* PROBLEM SET
(1) In the post about the animal advisory subcommittee meeting, what does Jane Young do?
(2) Continue the post about the animal advisory subcommittee meeting from the point where it stops.

BEGIN STUDY TEXT

Thursday, November 5, 2009

The bureaucracy must expand to meet the needs of mind-numbing boredom

The small room that held the Animal Advisory Subcommittee in the Animal Services building could not contain the amount of boredom therein. The four members and one guest (Director Bill Armstrong) discussed a variety of issues pertaining to animal registration compliance.

There was some controversy, the kind only noticeable by a viewer versed in the trivialities of the animal rights movement. One woman on the committee was blatantly against compulsory spay/neuter because its “unnatural” and denies freedom to animals. She powerfully rejected the accepted science that sterilization increases length of life and decreases the chance of a biting incident.

Another woman, Jane Young, rescues animals from clinics and shelters. The number of animals she talked about having must have been over half a dozen as she acts as a foster owner and, sometimes, becomes the animal’s permanent owner.

The bulk of the problem, Armstrong said, came from the huge disparity in registered pets in the county. It is a requirement that they are registered and with registration comes vaccination. In Hillsborough roughly 30 percent of cats and dogs are registered out of 600,000. Our county has one of the highest rates for animal registration. Many hover around 12-16 percent.

END STUDY TEXT
BEGIN RECORD EXCERPTS

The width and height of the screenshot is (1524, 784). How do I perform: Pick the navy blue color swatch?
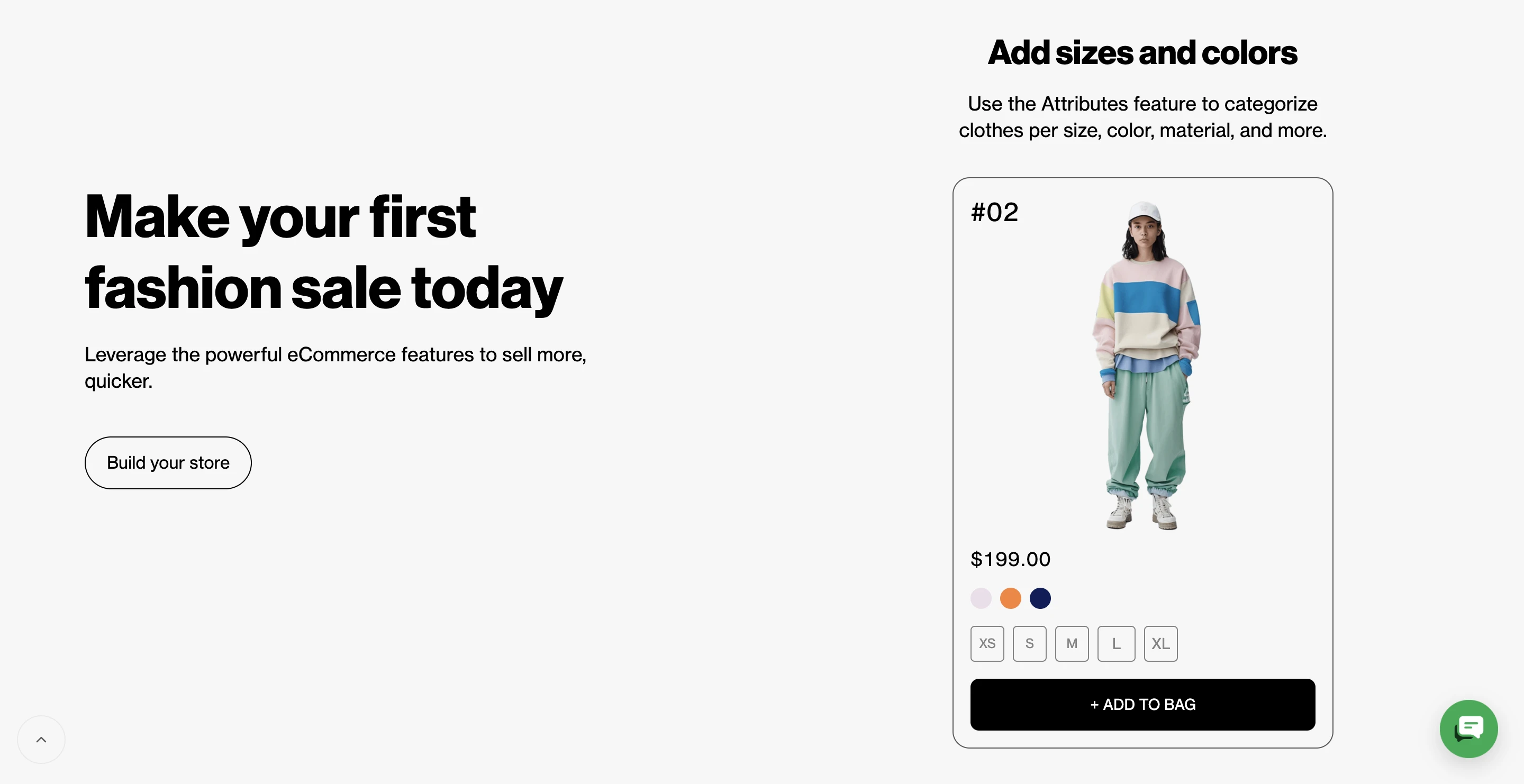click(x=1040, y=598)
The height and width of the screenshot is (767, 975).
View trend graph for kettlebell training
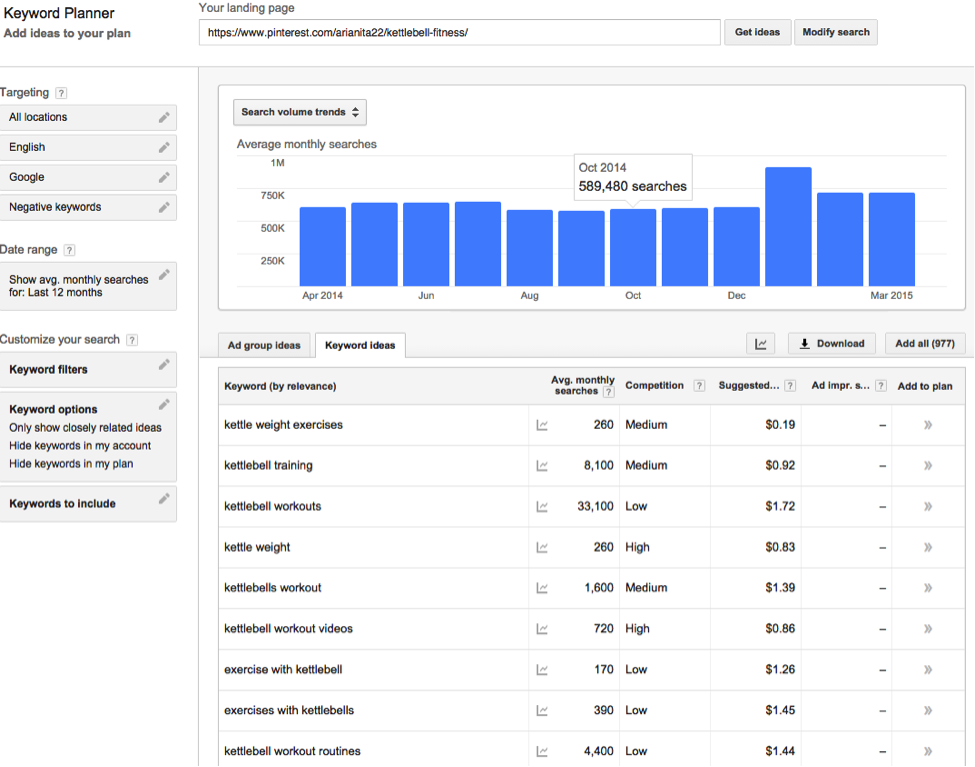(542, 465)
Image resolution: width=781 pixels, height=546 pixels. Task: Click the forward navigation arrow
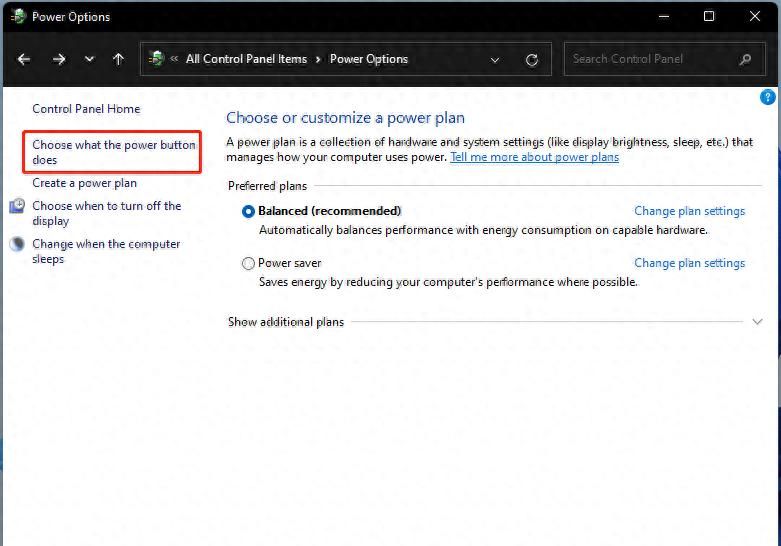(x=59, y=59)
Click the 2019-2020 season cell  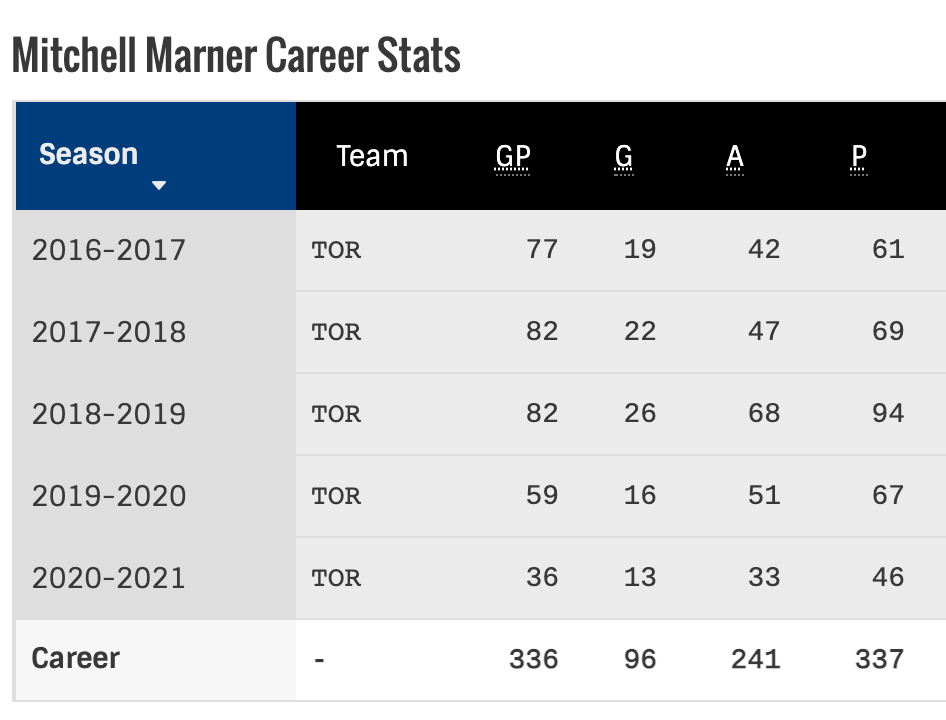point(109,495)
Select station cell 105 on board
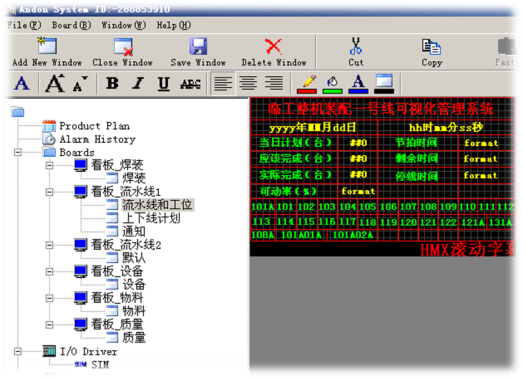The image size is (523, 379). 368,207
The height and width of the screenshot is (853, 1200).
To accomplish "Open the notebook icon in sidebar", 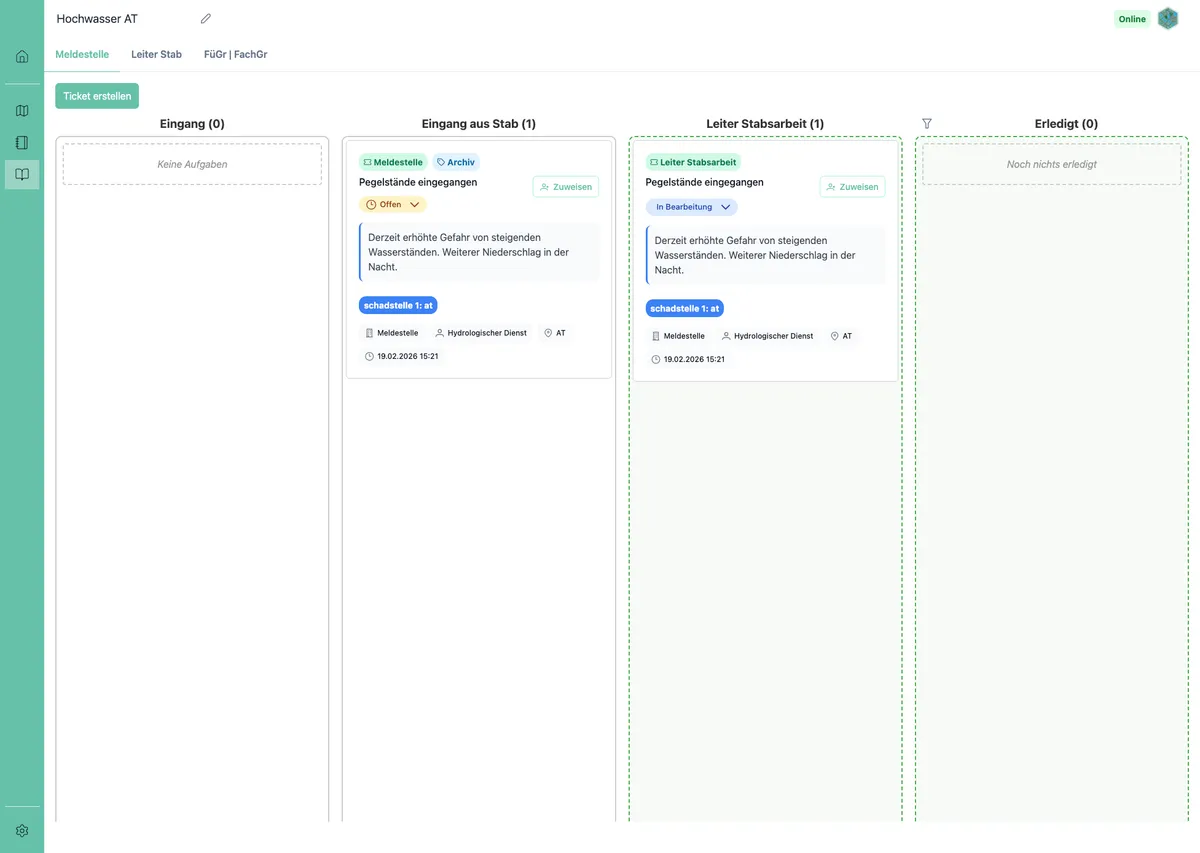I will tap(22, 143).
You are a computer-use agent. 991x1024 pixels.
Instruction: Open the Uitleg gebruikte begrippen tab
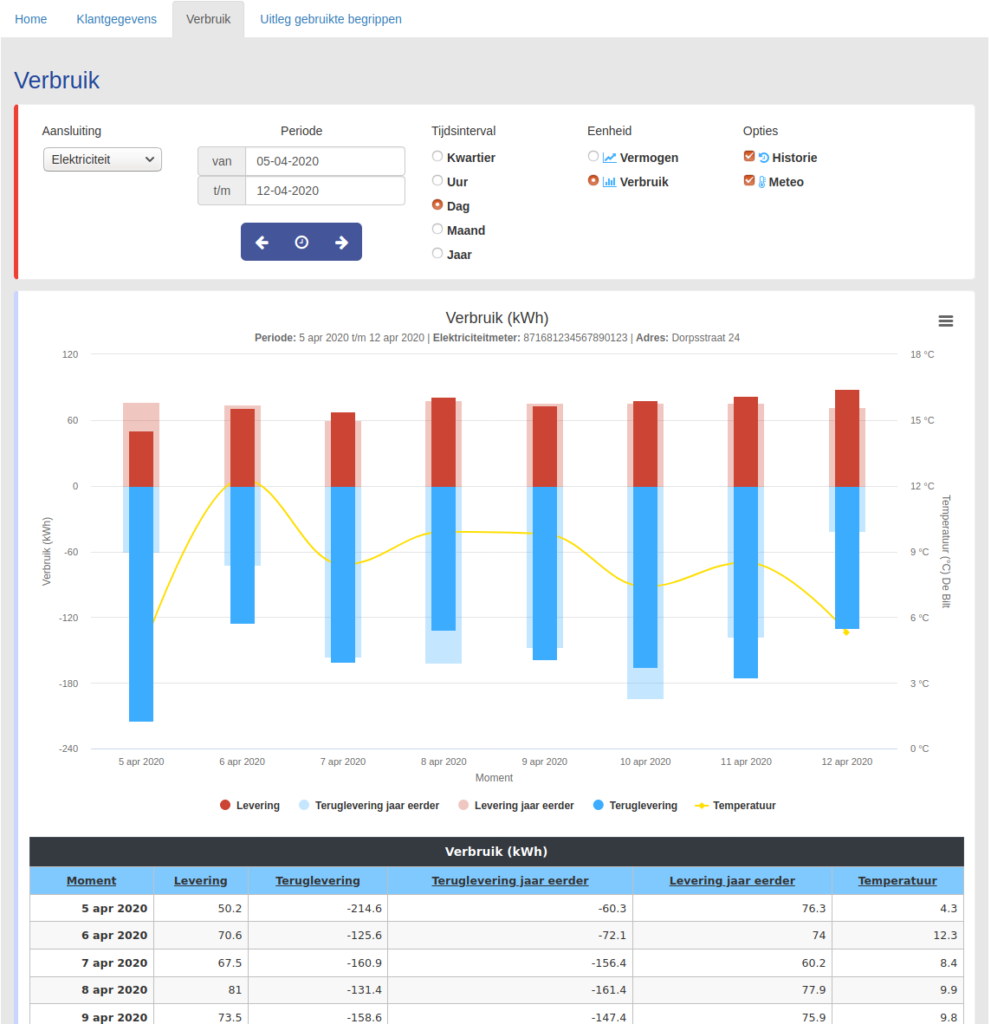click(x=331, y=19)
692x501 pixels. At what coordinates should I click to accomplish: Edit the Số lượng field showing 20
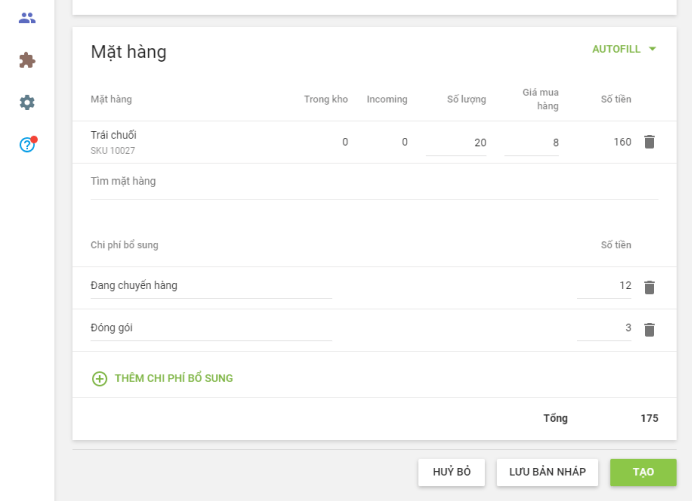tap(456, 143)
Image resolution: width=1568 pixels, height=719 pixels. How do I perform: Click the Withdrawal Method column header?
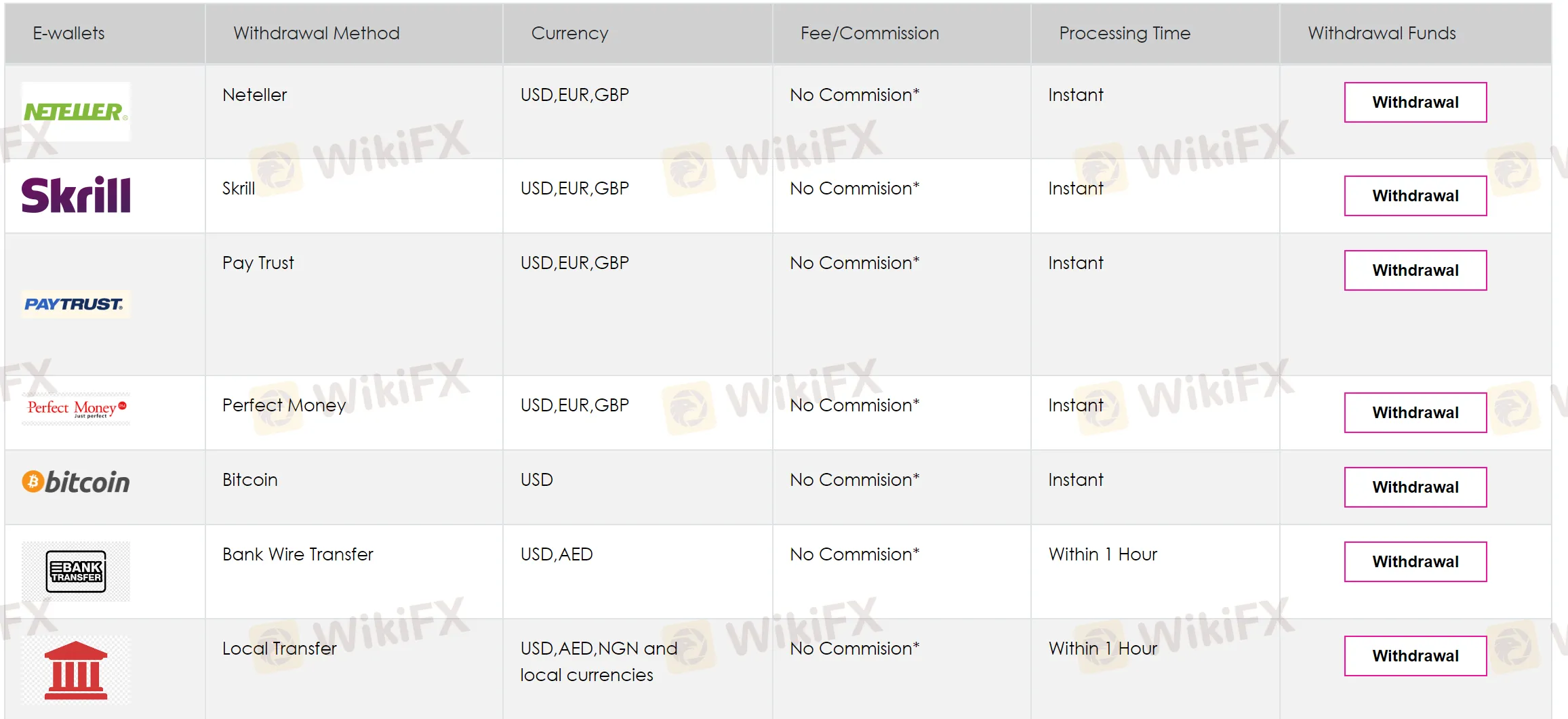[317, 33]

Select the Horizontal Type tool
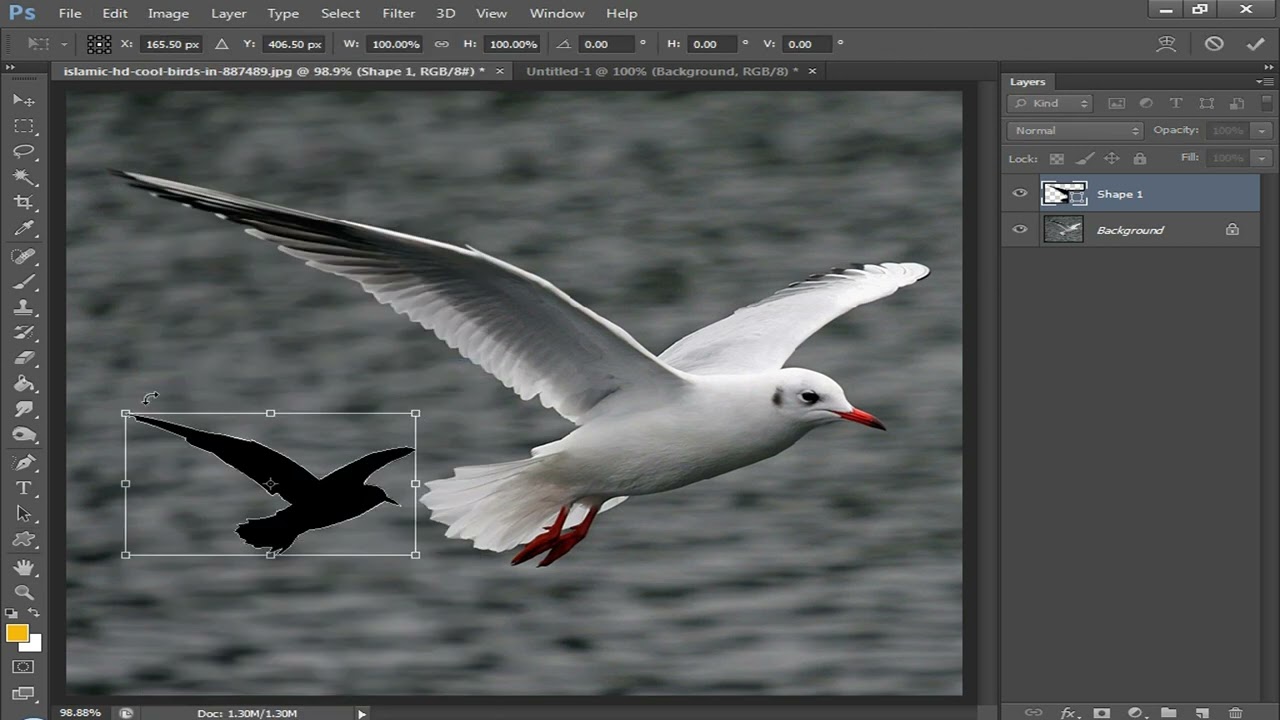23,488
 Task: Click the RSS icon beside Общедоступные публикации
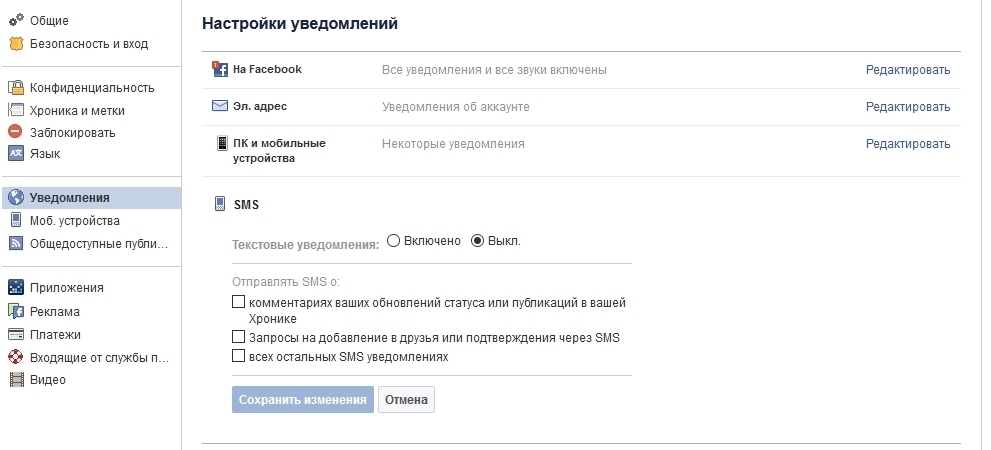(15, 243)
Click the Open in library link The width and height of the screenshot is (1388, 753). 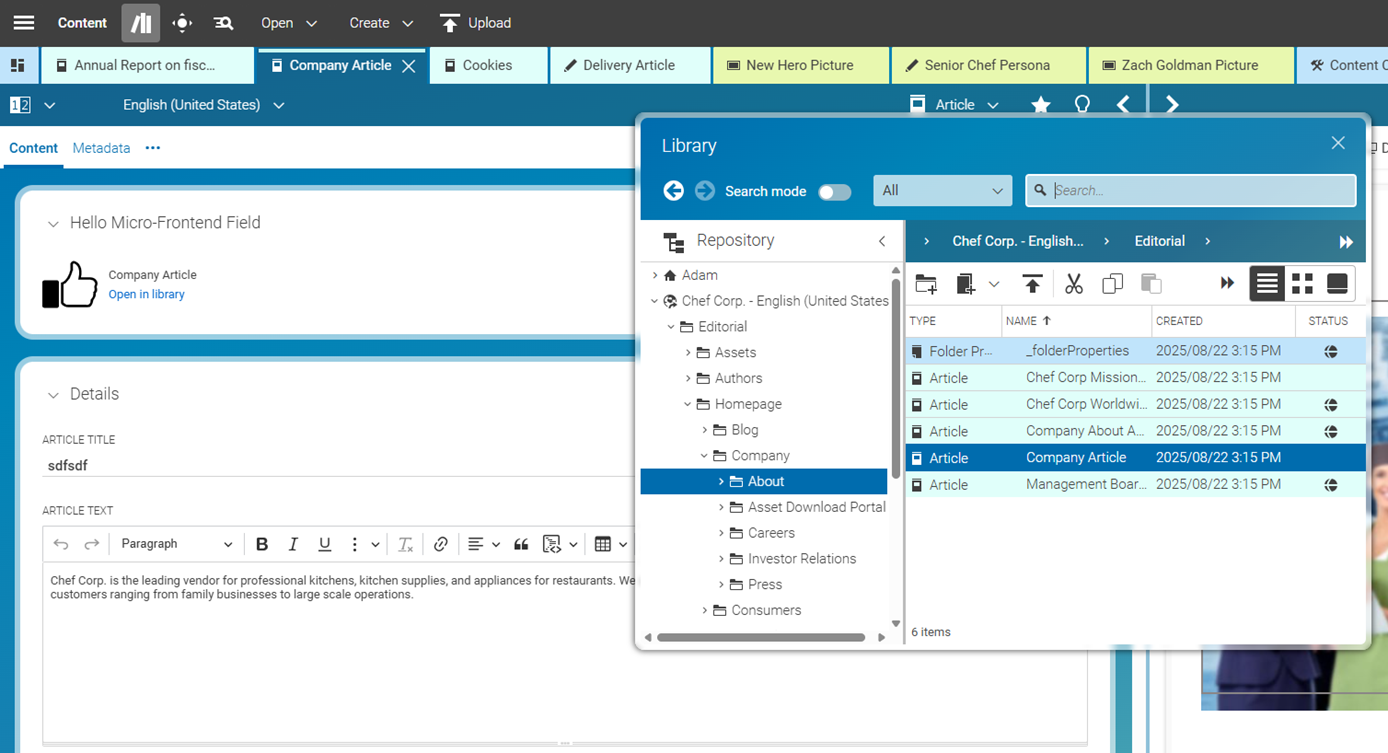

END RECORD EXCERPTS

* OUTPUTS FOR THE TASKS
(1) She rescues animals from clinics and shelters, acting as a foster owner and sometimes becoming the animal's permanent owner.

(2)
When the topic of separating vaccinations from registration came up, specifically the rabies vaccination, all the council members frothed at the mouth with frustration. There, I got the dog analogy out of the way. Let's all move on.

Pet registration costs $10-20 if they are sterilized, plus vaccinations. If a pet is not sterilized it costs $30-40, plus vaccinations.

For most of the two hour meeting Nick and I fretted over how they could possibly finish discussing all 28 points on the agenda in this century. Each point seemed to take 10 minutes to undergo discussion. The meeting was not even fully attended. Armstrong remarked on the several people who were absent. Who could blame them?

Armstrong himself is a powerful and thoughtful man, though. He is the director of Animal Services for Hillsborough and plays politics like no one I have seen before. He is not afraid to shamelessly dither and avoid giving his opinion. When pressed though, he relents and powerfully defends his beliefs.

The subcommittee agreed to meet again on Dec. 2 at 6:30 p.m. I could not stand to do this again. It is that simple. No flowery language: a white wall is a white wall, how can one qualify its absence of defining features?

Young suggested we attend the full Animal Council meeting. The one held in an actual meeting hall, instead of a conference room. It has real parliamentary style with a Q&A session for the viewers.